→ **Information**:

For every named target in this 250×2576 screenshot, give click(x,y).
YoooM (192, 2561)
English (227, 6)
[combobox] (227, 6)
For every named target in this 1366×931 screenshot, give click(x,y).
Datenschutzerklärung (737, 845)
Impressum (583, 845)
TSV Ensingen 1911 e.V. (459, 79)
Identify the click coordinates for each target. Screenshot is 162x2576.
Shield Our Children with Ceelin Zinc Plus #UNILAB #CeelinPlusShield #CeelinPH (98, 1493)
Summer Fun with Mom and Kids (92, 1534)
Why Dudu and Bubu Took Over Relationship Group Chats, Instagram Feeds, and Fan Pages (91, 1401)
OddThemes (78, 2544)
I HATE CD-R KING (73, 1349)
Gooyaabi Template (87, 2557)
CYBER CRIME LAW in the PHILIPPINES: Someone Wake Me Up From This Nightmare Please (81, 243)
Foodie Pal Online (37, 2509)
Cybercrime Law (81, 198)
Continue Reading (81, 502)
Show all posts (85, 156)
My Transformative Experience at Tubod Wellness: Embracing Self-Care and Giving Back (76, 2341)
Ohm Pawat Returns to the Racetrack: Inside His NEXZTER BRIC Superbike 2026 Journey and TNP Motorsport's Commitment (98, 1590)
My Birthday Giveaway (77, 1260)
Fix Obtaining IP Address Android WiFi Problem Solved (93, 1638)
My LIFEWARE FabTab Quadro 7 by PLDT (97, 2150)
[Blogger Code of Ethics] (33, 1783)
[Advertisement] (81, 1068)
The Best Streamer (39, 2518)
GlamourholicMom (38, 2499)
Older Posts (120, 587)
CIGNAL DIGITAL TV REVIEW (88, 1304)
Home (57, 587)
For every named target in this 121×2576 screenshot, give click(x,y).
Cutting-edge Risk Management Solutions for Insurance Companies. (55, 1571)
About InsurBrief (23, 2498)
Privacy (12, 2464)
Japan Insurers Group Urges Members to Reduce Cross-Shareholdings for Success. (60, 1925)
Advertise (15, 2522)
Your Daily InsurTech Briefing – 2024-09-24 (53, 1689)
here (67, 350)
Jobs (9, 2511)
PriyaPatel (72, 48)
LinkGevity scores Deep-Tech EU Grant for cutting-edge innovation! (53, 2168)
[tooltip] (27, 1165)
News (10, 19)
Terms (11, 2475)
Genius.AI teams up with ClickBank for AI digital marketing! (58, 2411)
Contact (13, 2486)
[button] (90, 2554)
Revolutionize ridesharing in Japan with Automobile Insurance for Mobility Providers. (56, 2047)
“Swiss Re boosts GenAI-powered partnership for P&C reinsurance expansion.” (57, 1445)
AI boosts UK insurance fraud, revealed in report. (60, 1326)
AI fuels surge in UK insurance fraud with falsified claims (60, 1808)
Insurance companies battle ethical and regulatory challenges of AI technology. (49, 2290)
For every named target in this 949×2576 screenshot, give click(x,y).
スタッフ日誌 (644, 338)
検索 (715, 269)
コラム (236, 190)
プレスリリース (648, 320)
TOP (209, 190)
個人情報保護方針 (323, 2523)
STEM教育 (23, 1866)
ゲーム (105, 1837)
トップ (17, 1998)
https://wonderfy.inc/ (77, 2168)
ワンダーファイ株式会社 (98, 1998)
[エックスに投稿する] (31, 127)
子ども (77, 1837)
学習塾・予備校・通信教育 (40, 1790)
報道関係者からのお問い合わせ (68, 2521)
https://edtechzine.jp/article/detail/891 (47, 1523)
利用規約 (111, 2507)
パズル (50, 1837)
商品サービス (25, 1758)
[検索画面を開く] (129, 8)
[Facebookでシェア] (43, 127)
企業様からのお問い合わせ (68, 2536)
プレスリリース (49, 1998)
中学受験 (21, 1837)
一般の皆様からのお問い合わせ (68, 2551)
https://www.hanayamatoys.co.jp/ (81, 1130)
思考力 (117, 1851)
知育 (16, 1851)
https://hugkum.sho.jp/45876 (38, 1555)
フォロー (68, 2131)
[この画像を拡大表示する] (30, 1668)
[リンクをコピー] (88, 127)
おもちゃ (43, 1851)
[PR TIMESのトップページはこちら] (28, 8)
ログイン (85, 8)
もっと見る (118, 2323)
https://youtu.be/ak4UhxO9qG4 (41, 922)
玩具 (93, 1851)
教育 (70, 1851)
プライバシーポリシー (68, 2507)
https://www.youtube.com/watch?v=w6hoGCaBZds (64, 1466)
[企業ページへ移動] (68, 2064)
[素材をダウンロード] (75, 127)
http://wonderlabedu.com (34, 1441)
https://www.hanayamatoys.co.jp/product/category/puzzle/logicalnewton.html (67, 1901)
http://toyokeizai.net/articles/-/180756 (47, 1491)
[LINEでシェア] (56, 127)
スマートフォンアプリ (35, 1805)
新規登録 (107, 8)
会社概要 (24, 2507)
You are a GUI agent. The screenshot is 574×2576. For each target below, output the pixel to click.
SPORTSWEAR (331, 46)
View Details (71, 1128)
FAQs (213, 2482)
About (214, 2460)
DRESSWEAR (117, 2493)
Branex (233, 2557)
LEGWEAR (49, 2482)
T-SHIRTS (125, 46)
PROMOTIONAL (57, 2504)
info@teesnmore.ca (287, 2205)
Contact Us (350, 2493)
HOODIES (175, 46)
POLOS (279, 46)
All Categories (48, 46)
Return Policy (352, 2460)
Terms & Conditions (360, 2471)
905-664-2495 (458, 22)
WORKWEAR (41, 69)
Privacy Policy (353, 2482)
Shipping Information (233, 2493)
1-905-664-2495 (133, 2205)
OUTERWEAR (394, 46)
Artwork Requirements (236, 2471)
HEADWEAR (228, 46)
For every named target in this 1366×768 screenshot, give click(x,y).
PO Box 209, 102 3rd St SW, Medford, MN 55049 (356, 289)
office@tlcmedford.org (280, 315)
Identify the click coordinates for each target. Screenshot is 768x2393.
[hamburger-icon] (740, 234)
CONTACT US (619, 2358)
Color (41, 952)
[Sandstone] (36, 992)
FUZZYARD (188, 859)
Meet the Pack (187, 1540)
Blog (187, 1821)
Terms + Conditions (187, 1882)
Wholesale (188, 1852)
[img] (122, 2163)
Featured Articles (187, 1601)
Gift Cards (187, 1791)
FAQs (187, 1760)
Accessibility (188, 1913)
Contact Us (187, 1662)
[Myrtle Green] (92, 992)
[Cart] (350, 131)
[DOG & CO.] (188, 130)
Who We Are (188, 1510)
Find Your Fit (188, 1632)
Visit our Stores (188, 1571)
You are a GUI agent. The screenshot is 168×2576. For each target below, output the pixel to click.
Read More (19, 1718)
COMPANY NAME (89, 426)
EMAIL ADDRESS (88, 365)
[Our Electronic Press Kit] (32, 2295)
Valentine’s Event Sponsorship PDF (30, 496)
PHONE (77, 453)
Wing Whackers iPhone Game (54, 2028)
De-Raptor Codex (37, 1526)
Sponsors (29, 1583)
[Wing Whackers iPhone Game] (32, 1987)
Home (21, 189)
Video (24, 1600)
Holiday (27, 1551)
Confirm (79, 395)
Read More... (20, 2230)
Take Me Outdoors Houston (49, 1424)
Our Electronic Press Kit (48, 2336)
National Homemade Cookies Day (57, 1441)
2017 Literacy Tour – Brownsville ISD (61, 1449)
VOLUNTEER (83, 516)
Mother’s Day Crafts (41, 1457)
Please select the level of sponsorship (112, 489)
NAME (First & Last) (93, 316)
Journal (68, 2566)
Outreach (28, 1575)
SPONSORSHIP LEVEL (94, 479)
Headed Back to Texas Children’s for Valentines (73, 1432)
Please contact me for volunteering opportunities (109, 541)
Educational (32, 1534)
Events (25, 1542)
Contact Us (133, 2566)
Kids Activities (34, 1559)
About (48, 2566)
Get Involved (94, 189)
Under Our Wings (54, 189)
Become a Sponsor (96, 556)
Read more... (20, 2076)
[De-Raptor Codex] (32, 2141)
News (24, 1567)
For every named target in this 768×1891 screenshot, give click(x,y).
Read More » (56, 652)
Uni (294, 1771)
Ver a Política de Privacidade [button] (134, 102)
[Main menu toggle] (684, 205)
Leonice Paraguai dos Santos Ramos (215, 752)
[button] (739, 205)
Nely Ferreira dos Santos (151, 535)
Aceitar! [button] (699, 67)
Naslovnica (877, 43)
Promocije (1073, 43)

→ **Exercise**: Every line above from the line with "office@tlcmedford.org (280, 315)" to the line with "Nely Ferreira dos Santos (151, 535)" is wanted, ends included; write them out exactly and add no other line.

→ **Task answer**:
office@tlcmedford.org (280, 315)
Identify the click coordinates for each target. Screenshot is 768x2393.
[hamburger-icon] (740, 234)
CONTACT US (619, 2358)
Color (41, 952)
[Sandstone] (36, 992)
FUZZYARD (188, 859)
Meet the Pack (187, 1540)
Blog (187, 1821)
Terms + Conditions (187, 1882)
Wholesale (188, 1852)
[img] (122, 2163)
Featured Articles (187, 1601)
Gift Cards (187, 1791)
FAQs (187, 1760)
Accessibility (188, 1913)
Contact Us (187, 1662)
[Myrtle Green] (92, 992)
[Cart] (350, 131)
[DOG & CO.] (188, 130)
Who We Are (188, 1510)
Find Your Fit (188, 1632)
Visit our Stores (188, 1571)
You are a GUI agent. The screenshot is 168×2576. For each target below, output the pixel to click.
Read More (19, 1718)
COMPANY NAME (89, 426)
EMAIL ADDRESS (88, 365)
[Our Electronic Press Kit] (32, 2295)
Valentine’s Event Sponsorship PDF (30, 496)
PHONE (77, 453)
Wing Whackers iPhone Game (54, 2028)
De-Raptor Codex (37, 1526)
Sponsors (29, 1583)
[Wing Whackers iPhone Game] (32, 1987)
Home (21, 189)
Video (24, 1600)
Holiday (27, 1551)
Confirm (79, 395)
Read More... (20, 2230)
Take Me Outdoors Houston (49, 1424)
Our Electronic Press Kit (48, 2336)
National Homemade Cookies Day (57, 1441)
2017 Literacy Tour – Brownsville ISD (61, 1449)
VOLUNTEER (83, 516)
Mother’s Day Crafts (41, 1457)
Please select the level of sponsorship (112, 489)
NAME (First & Last) (93, 316)
Journal (68, 2566)
Outreach (28, 1575)
SPONSORSHIP LEVEL (94, 479)
Headed Back to Texas Children’s for Valentines (73, 1432)
Please contact me for volunteering opportunities (109, 541)
Educational (32, 1534)
Events (25, 1542)
Contact Us (133, 2566)
Kids Activities (34, 1559)
About (48, 2566)
Get Involved (94, 189)
Under Our Wings (54, 189)
Become a Sponsor (96, 556)
Read more... (20, 2076)
[De-Raptor Codex] (32, 2141)
News (24, 1567)
For every named target in this 768×1891 screenshot, give click(x,y).
Read More » (56, 652)
Uni (294, 1771)
Ver a Política de Privacidade [button] (134, 102)
[Main menu toggle] (684, 205)
Leonice Paraguai dos Santos Ramos (215, 752)
[button] (739, 205)
Nely Ferreira dos Santos (151, 535)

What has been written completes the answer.